Nueva Concepción (/es/) is a city and a municipality in the Escuintla department of Guatemala. It covers an area of approximately 558.4 km2. As per 2023 estimates, it has a population of about 83,170 inhabitants.

==History==
Nueva Concepción was earlier part of the municipality of Santa Ana Mixtán, which was merged Tiquisate on 5 March 1947. The town was designed and established during the reign of Carlos Castillo Armas in 1956, and was planned by Jacobo Arbenz Guzmán. It was one of the municipalities that was created by the government decree on 15 February 1974, and became effective from 21 May of the same year.

==Geography==
Nueva Concepción is a municipality in the Escuintla Department in Guatemala. It is spread over an area of 558.4 km2. It lies in the northern part of the department, about 93 km from the departmental capital of Escuintla and 150 km from the national capital of Guatemala city. It borders the municipalities of Patulul to the north, La Gomera to the east, Tiquisate to the west, and Pacific Ocean to the south.

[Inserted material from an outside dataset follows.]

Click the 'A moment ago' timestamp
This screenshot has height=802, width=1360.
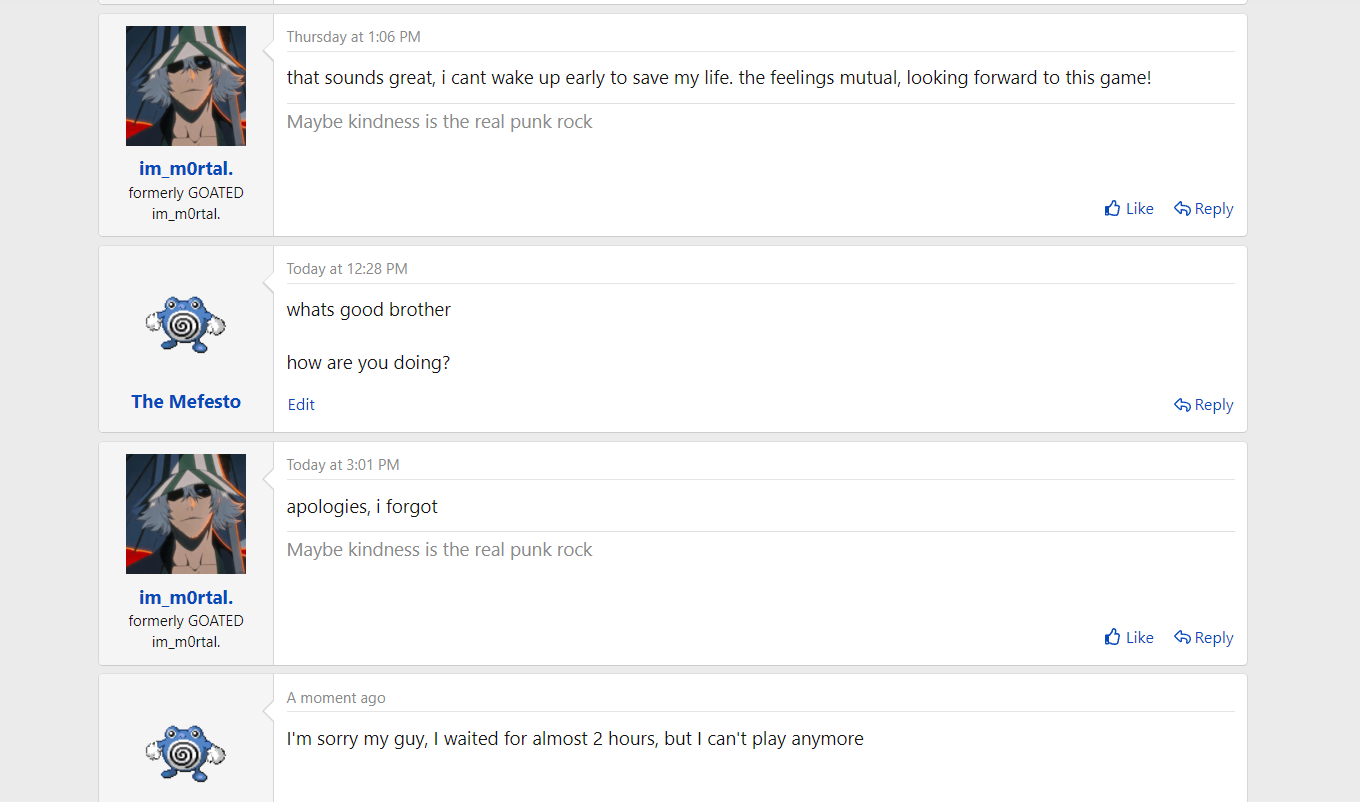[x=336, y=698]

Located at an elevation of 55.3 m above sea level, Nueva Concepción has a tropical monsoon climate (Köppen climate classification: Am). The municipality has an average annual temperature of 25.8 C, and receives about 122.13 mm of rainfall annually.

==Demographics==
The municipality had an estimated population of 83,170 inhabitants in 2023. The population consisted of 42,217 males and 40,953 females. About 29.5% of the population was below the age of fourteen, and 5.8% was over the age of 65 years. Majority of the population (78.4%) was classified as urban, while 21.6% lived in rural areas. About 81.8% of the inhabitants were born in the same municipality. Ladinos (98.0%) formed the major ethnic group, with Maya (1.7%) forming a small minority. The municipality had a literacy rate of 83.6%, and Spanish (98.5%) was the most spoken language.